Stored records
--- START ---

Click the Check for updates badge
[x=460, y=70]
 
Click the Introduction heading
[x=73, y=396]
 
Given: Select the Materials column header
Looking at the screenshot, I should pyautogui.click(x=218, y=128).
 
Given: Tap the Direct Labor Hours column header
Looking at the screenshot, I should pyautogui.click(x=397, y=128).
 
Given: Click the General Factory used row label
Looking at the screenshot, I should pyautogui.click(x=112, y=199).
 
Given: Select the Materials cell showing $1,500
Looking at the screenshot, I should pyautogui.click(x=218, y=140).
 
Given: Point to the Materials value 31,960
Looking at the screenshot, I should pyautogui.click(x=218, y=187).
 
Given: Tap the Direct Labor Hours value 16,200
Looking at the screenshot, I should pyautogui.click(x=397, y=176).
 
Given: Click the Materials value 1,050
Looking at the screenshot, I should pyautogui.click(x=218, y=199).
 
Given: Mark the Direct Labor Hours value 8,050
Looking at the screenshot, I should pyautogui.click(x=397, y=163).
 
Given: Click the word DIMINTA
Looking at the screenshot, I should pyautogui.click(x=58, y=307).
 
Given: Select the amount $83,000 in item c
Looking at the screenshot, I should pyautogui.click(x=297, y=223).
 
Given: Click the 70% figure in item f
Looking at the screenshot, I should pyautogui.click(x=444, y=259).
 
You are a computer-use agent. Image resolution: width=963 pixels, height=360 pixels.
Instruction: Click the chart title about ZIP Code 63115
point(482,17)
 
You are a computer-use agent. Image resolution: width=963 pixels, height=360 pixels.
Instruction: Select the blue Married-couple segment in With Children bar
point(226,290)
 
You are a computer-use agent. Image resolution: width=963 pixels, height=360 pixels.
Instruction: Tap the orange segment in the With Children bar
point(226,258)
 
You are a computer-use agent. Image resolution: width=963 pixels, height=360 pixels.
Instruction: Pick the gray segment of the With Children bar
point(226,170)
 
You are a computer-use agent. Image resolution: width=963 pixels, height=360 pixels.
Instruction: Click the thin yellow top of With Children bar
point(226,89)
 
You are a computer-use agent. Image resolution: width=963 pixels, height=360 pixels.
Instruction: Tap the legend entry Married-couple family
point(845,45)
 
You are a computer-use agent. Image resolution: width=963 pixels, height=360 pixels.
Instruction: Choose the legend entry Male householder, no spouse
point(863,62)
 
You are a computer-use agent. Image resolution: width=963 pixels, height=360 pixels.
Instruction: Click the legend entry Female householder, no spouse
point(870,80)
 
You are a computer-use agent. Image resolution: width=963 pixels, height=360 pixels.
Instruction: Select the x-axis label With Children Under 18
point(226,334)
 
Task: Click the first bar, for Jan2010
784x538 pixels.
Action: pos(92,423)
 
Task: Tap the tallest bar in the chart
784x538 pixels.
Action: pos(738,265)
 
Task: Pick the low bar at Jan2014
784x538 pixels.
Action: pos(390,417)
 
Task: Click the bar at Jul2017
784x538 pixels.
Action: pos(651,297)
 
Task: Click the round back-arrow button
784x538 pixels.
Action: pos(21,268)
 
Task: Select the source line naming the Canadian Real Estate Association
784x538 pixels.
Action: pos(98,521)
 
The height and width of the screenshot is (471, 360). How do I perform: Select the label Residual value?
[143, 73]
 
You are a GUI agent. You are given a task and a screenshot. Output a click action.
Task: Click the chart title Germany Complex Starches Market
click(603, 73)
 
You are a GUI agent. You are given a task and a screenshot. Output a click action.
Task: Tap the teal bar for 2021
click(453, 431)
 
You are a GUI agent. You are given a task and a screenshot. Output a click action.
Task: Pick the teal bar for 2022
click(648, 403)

--- END ---

### Do this
Copy out the records verbatim, starting with the line that contains "Task: Select the" and continuing through the end of the records.

### Response to this exercise
Task: Select the source line naming the Canadian Real Estate Association
784x538 pixels.
Action: pos(98,521)
 
The height and width of the screenshot is (471, 360). How do I perform: Select the label Residual value?
[143, 73]
 
You are a GUI agent. You are given a task and a screenshot. Output a click action.
Task: Click the chart title Germany Complex Starches Market
click(603, 73)
 
You are a GUI agent. You are given a task and a screenshot. Output a click action.
Task: Tap the teal bar for 2021
click(453, 431)
 
You are a GUI agent. You are given a task and a screenshot. Output a click action.
Task: Pick the teal bar for 2022
click(648, 403)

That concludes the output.